▸ **TO-DO ITEM**
Copy out the data verbatim from the line with "You are a GUI" to the line with "The height and", both included.

▸ **MATERIAL FOR THIS EXERCISE**
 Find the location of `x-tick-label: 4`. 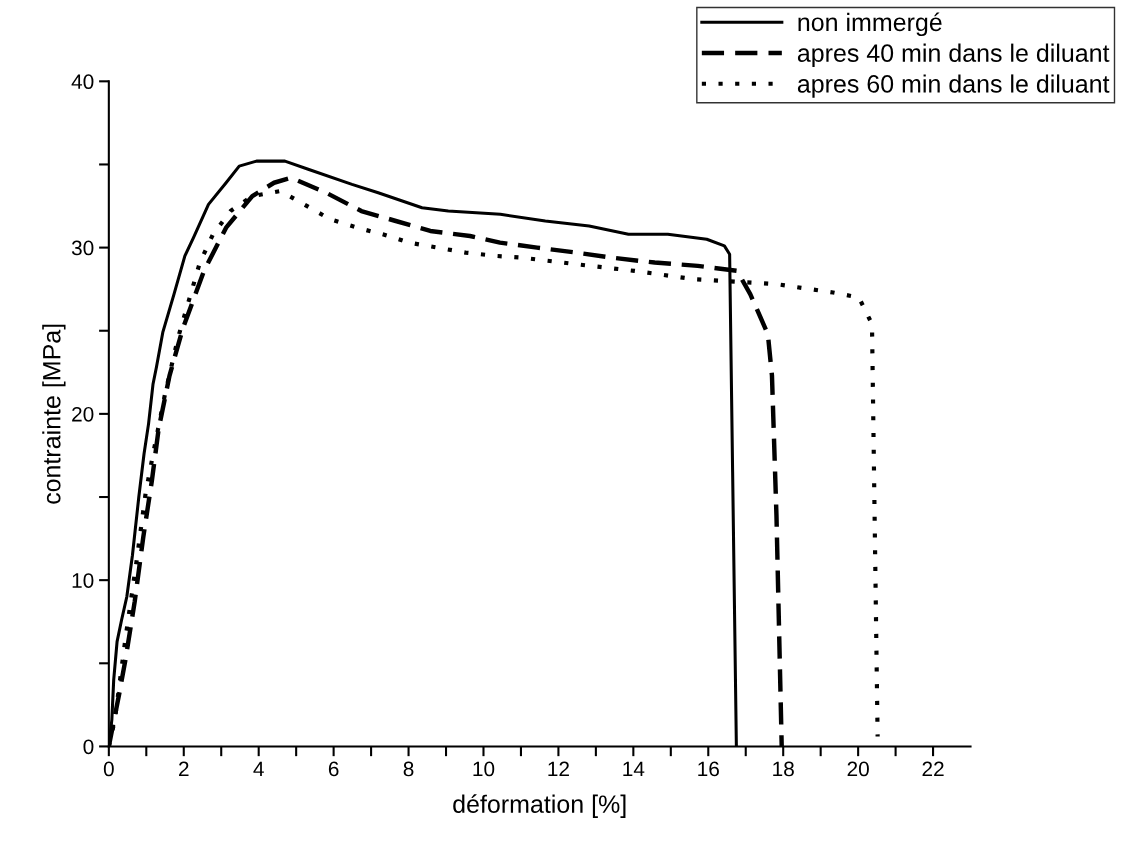

x-tick-label: 4 is located at coordinates (258, 769).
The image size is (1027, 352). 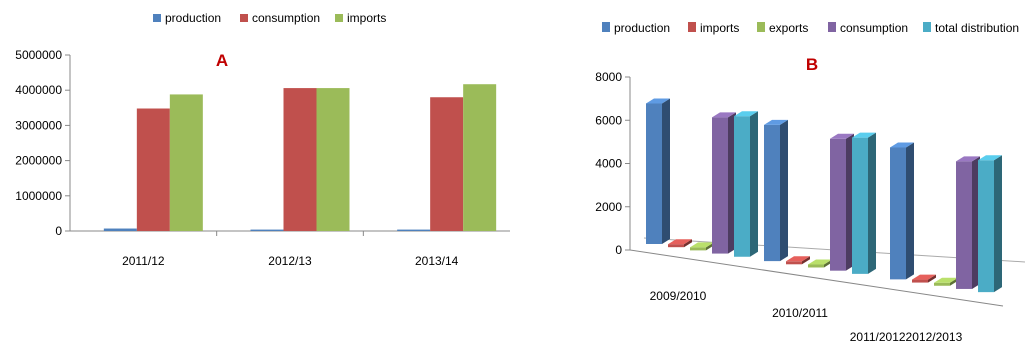 What do you see at coordinates (946, 280) in the screenshot?
I see `bar-top-exports-2011/20122012/2013` at bounding box center [946, 280].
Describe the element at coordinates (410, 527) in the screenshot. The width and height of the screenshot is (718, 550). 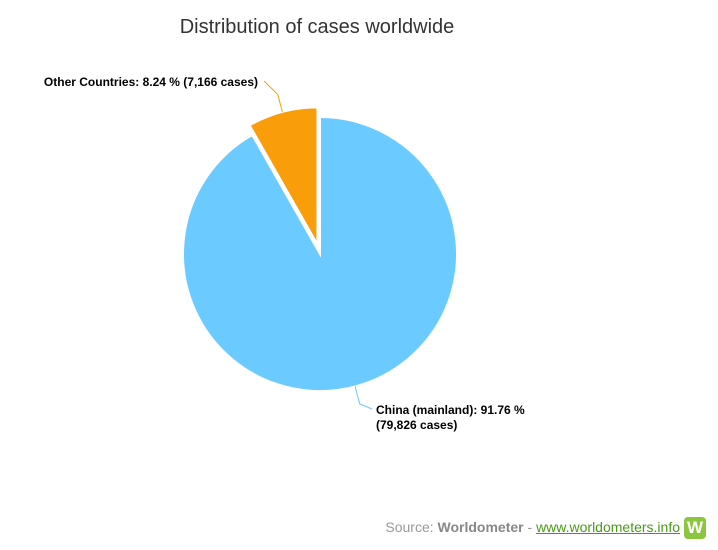
I see `source-prefix: Source:` at that location.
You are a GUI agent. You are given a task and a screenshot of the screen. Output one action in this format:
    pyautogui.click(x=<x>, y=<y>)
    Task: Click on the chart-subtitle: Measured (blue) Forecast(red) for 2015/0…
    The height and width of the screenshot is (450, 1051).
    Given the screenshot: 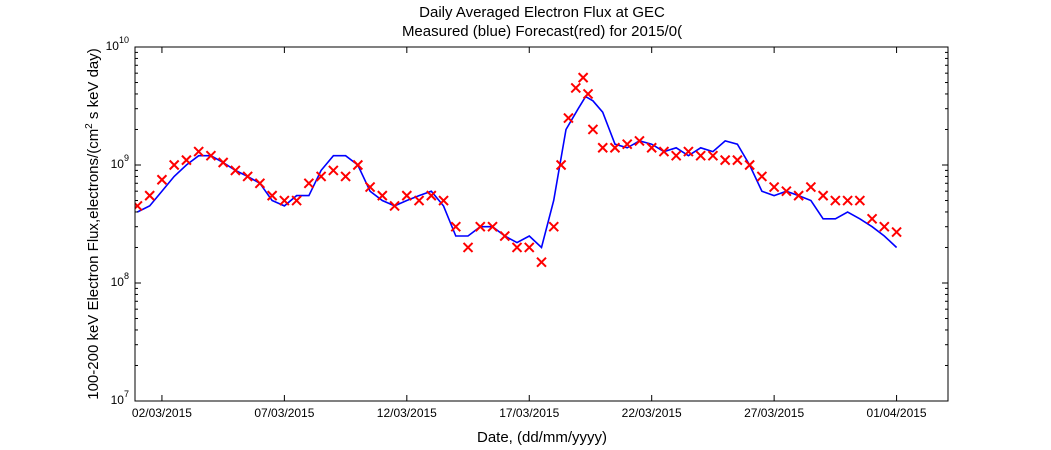 What is the action you would take?
    pyautogui.click(x=542, y=32)
    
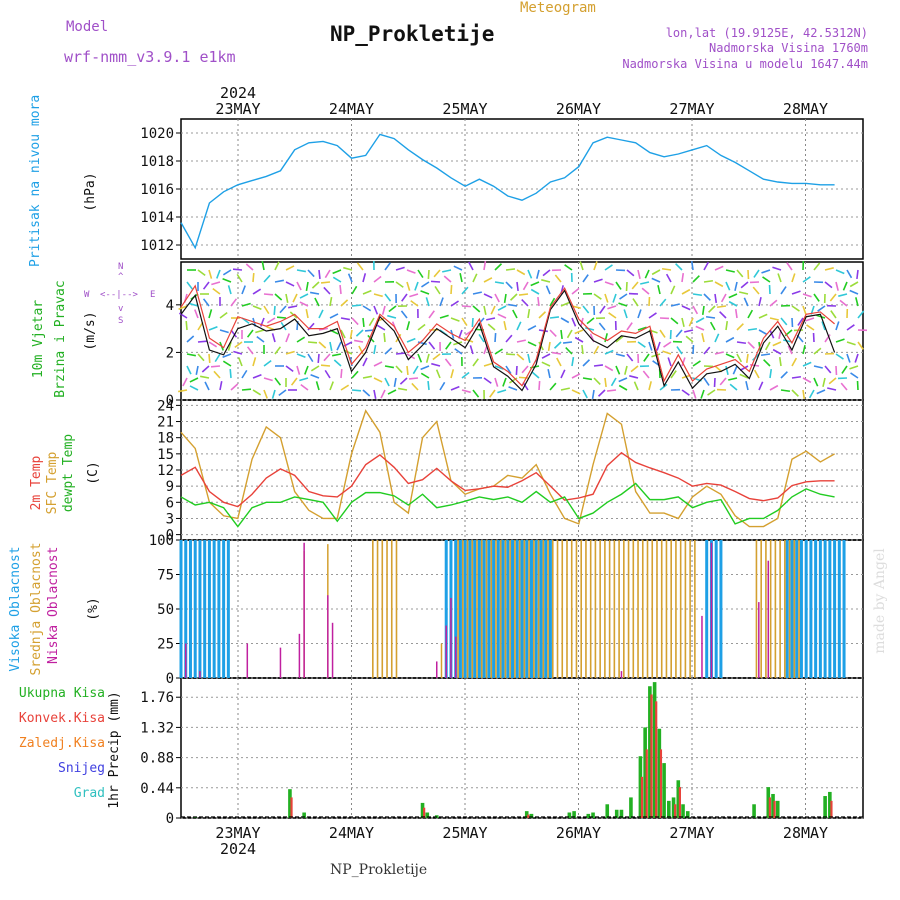  I want to click on day-label-bottom: 27MAY, so click(692, 833).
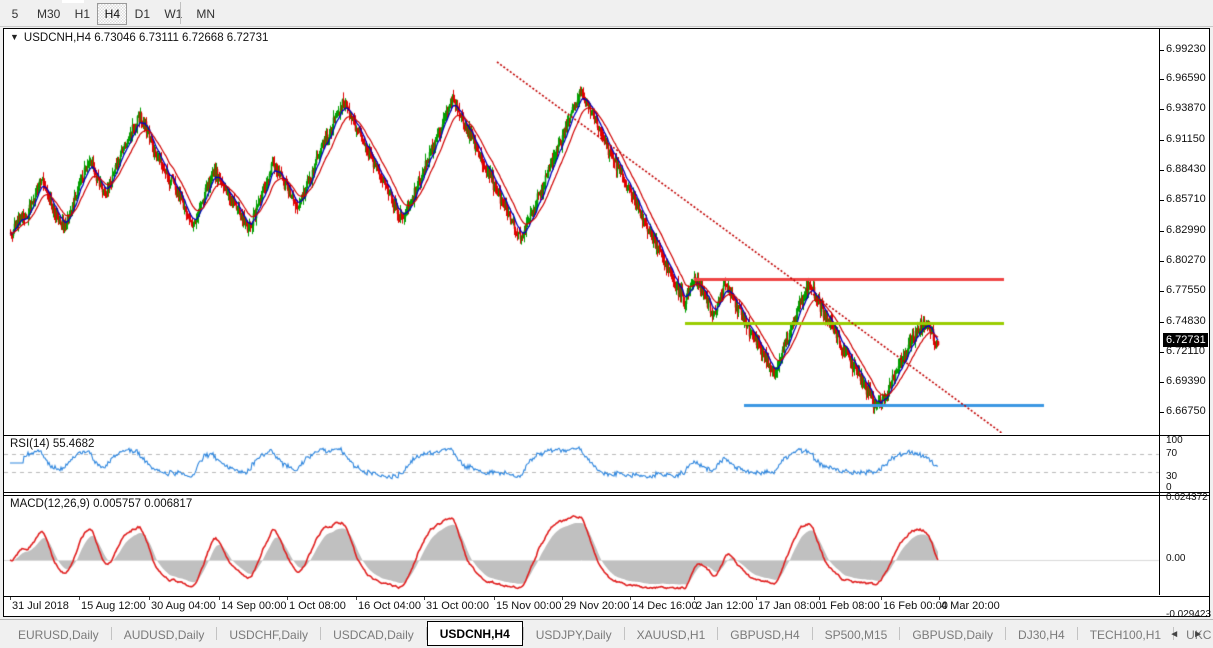 This screenshot has height=648, width=1213. Describe the element at coordinates (269, 635) in the screenshot. I see `chart-tab-usdchf-daily: USDCHF,Daily` at that location.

▸ **RESPONSE TO THE TASK**
You are a GUI agent. You are given a task and a screenshot of the screen. Output one action in this format:
    pyautogui.click(x=<x>, y=<y>)
    Task: Click on the chart-subtitle: Measured (blue) Forecast(red) for 2015/0…
    The height and width of the screenshot is (450, 1051).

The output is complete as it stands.